Don’t listen to him.

Daisy

17 Responses to “Not this again.”

  1. Gemma September 13, 2013 at 8:23 pm #

    BRILLIANT article. Thank you. This issue gets me so riled up as well; I’m so saddened by how lazy the mainstream media is when covering this stuff — I hope they might start to read posts like this as part of their research instead.

  2. Charlotte Weston September 15, 2013 at 9:43 am #

    Well said!!

  3. Jo Hodgson September 15, 2013 at 10:51 am #

    Hear hear – you rock 🙂

  4. Ruth September 22, 2013 at 10:46 am #

    Brilliant!! I’ve always thought this too. Just never wrote it down. I remember the Plunket nurse giving me an earbashing for sleeping with my baby. I was so upset, and I thought she was so WRONG!

  5. Sarah Jane Barnett September 22, 2013 at 8:17 pm #

    Excellent post! The way co-sleeping is portrayed in the media drives me totally crazy. Thanks for being the voice for many mothers out there.

  6. Kate Ogden September 22, 2013 at 9:27 pm #

    Love your post and really love that last piece of artwork with the family in bed and babe nursing. I miss those days.

  7. Jamie Rodgers September 22, 2013 at 9:42 pm #

    As a New Zealand mummy, I am saddened to see a twat like Wallace given media time. I for one roll my eyes at his ranting as clearly he is uneducated and unfamiliar with the scientific information behind bedsharing (not co-sleeping wallace). I and hundreds of other kiwi mums I know will not listen to his inflated and misinformed opinion on the subject as we know we are doing the best by our children. I for one hope nothing comes of his attempt at shit stirring.

  8. Paulina September 22, 2013 at 10:19 pm #

    Just wanted to help with the beautiful co-sleeping painting. It’s called “l’intime …” and it’s by Faby Artiste (http://www.fabyartiste.com/) Unfortunately, the whole page is in French, but the work is beautiful!

  9. heather machin September 22, 2013 at 11:42 pm #

    you dont have to be so hard on middle aged white men.

  10. claremonti September 23, 2013 at 8:26 am #

    I liken it to teenage sex/drug abuse. If you just forbid it, and don’t talk about it, teenagers are going to do it anyway, in their own unsafe, feeling their way along manner. TALK about it, and you can educate them about how to do things safely.

    • daisyandzelda September 23, 2013 at 9:44 am #

      YES – people need to be educated about safety. But I also think that parents need to be trusted to know what’s best for their children… and we’re arguably talking about something that is a HEALTHIER approach, in the right circumstances, than sleeping a baby separately is. Obviously, I don’t see it as inherently dangerous, or even a calculated risk (unlike teenage sex and drugs!). But I completely agree with your point, and i SO wish there was more talk generally about how to bed-share, and about who’s bed-sharing, and about the positive aspects – rather than solely about the supposed deathly danger. Such material is surprisingly hard to find, even online…

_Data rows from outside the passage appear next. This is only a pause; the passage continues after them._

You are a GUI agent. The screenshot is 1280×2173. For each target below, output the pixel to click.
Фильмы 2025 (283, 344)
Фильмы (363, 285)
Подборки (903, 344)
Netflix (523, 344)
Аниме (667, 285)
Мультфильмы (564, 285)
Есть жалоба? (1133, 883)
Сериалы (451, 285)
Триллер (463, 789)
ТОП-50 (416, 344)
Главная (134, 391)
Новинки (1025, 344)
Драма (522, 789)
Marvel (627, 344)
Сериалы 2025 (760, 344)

  11. jexiagalleta September 23, 2013 at 9:08 am #

    I fully agree. I blogged about it at PG: http://www.stuff.co.nz/life-style/blogs/pg-parental-guidance-advised/8761098/Its-not-the-co-sleeping

    and got invited to appear on Maori TV!

    http://www.maoritelevision.com/news/national/native-affairs-co-sleeping-babies

    • daisyandzelda September 23, 2013 at 9:38 am #

      I remember reading that post at the time and saying ‘yes, yes, yes’ out loud! And awesome, awesome that Maori TV chose to explore the other side a little… thanks heaps for your support Donnelle!

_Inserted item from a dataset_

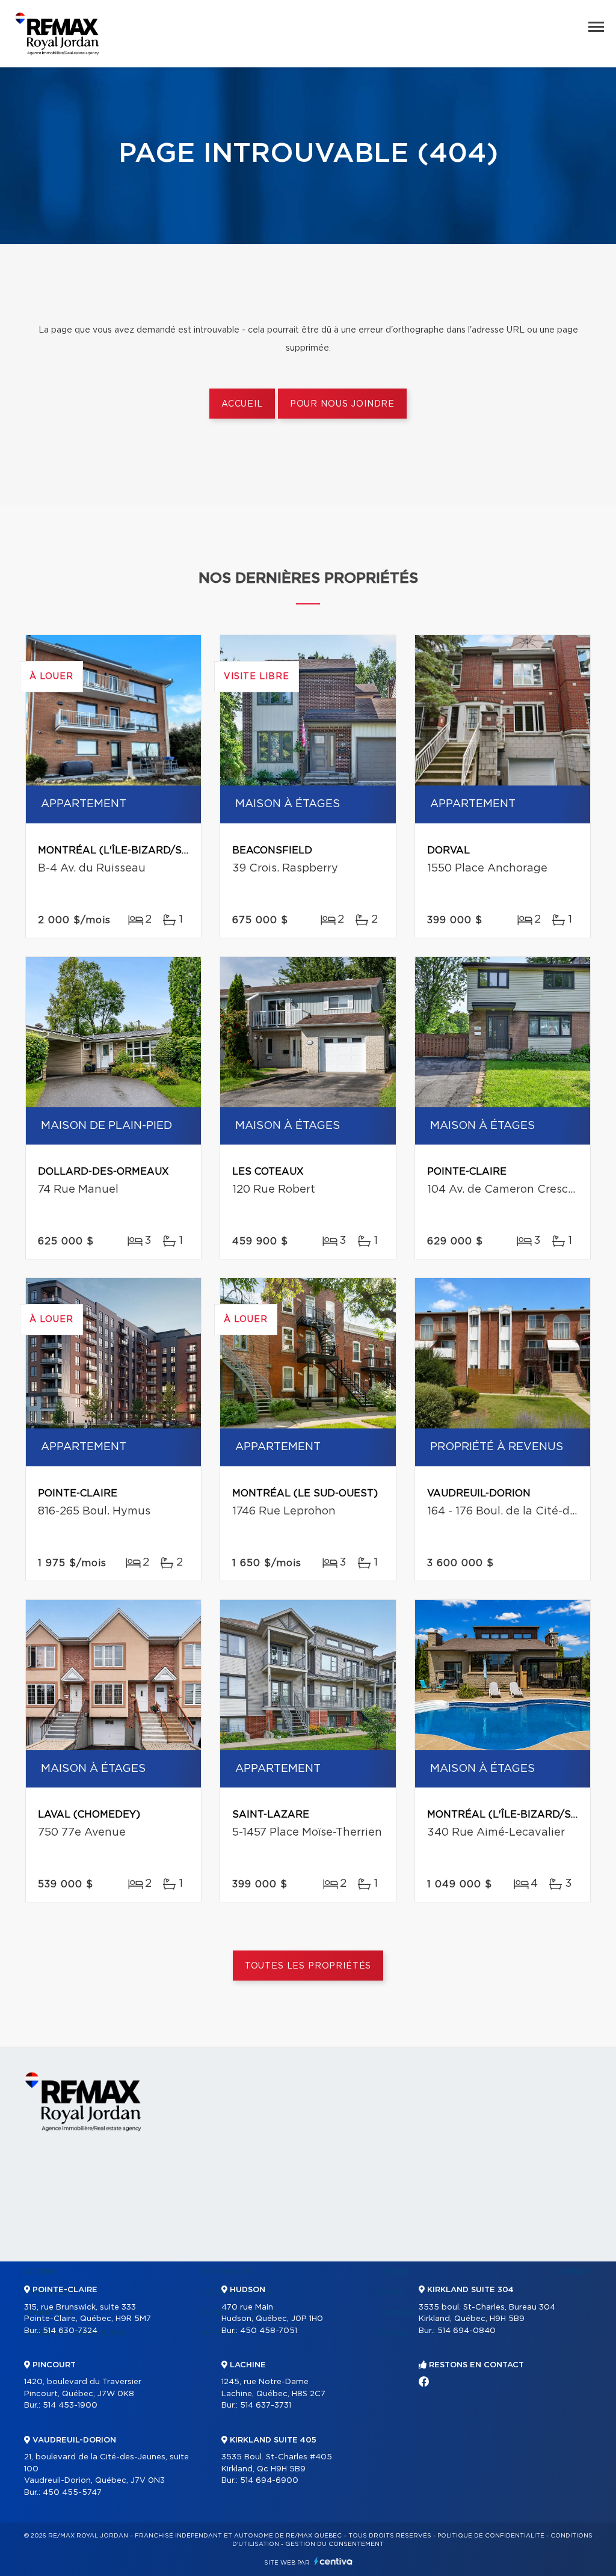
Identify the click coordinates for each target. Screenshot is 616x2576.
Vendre (393, 2271)
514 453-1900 (70, 2405)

      • jexiagalleta September 23, 2013 at 7:07 pm #

        I was so nervous, and there are other things I wanted to say. I wish wish wish I had pulled him up on “money is no object”!

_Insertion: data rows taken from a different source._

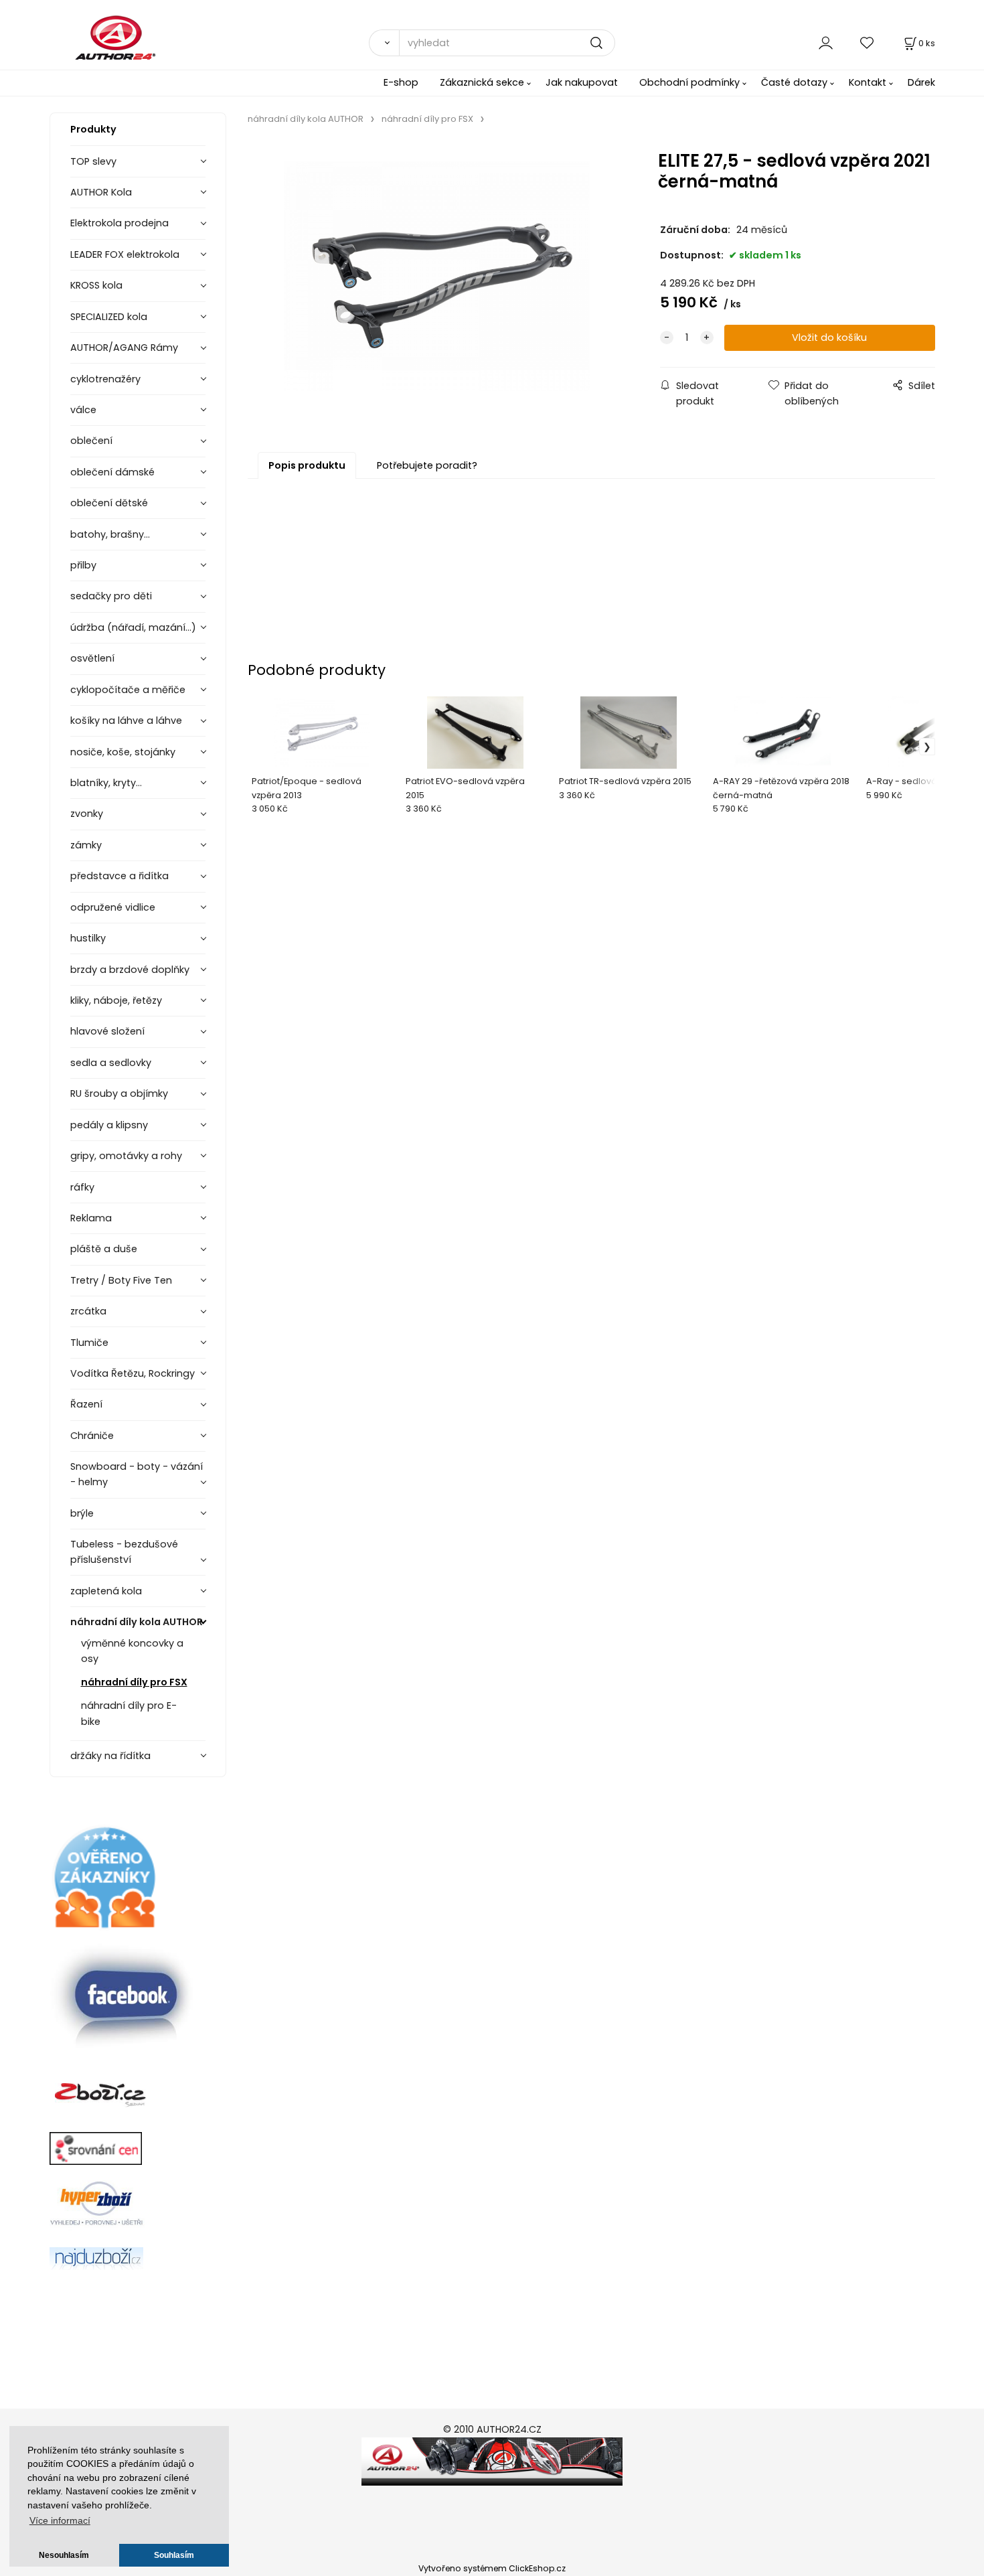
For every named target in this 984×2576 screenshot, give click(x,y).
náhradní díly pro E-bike (129, 1713)
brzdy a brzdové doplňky (129, 969)
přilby (83, 565)
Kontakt (867, 82)
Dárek (921, 82)
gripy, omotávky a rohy (126, 1155)
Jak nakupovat (582, 82)
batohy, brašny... (110, 534)
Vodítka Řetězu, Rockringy (132, 1373)
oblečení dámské (112, 472)
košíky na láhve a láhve (126, 720)
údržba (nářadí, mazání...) (133, 627)
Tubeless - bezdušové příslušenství (124, 1551)
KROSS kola (96, 285)
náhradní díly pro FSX (134, 1682)
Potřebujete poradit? (427, 465)
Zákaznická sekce (482, 82)
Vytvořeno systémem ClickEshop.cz (492, 2568)
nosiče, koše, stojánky (122, 752)
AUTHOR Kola (101, 192)
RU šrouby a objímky (119, 1093)
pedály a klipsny (109, 1125)
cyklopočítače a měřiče (127, 689)
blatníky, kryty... (106, 782)
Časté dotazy (794, 82)
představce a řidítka (119, 876)
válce (83, 409)
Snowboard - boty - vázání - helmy (136, 1474)
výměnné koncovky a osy (132, 1651)
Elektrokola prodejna (119, 223)
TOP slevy (93, 161)
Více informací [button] (59, 2521)
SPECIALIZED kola (108, 316)
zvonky (86, 813)
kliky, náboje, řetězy (116, 1000)
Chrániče (92, 1435)
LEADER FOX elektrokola (124, 254)
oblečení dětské (109, 503)
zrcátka (88, 1311)
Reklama (91, 1218)
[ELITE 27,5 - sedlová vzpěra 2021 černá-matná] (436, 276)
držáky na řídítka (110, 1755)
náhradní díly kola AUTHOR (136, 1621)
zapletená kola (106, 1591)
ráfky (82, 1187)
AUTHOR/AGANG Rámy (124, 347)
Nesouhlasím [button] (64, 2555)
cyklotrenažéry (105, 379)
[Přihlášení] (825, 42)
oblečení (91, 440)
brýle (82, 1513)
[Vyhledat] (384, 42)
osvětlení (92, 658)
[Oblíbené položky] (867, 42)
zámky (86, 845)
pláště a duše (103, 1249)
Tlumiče (89, 1342)
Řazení (86, 1404)
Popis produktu (306, 465)
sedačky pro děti (111, 596)
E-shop (401, 82)
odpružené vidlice (112, 907)
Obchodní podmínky (689, 82)
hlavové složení (107, 1031)
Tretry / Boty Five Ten (121, 1280)
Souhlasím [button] (174, 2555)
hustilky (88, 938)
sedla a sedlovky (110, 1062)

  12. Michelle September 23, 2013 at 9:08 pm #

    Hey I agree with what you say. Although you can speak for yourself as far as previously being an ape is concerned, but happy to let that one go. How ever the generalization about white middle aged males was totally uncalled for, I know many of such, one very intimately who are very supportive of co-sleeping. It important to remember to attack the message, not the messenger, especially if that attack is against an entire group, you will lose sympathy fast with a ploy like that.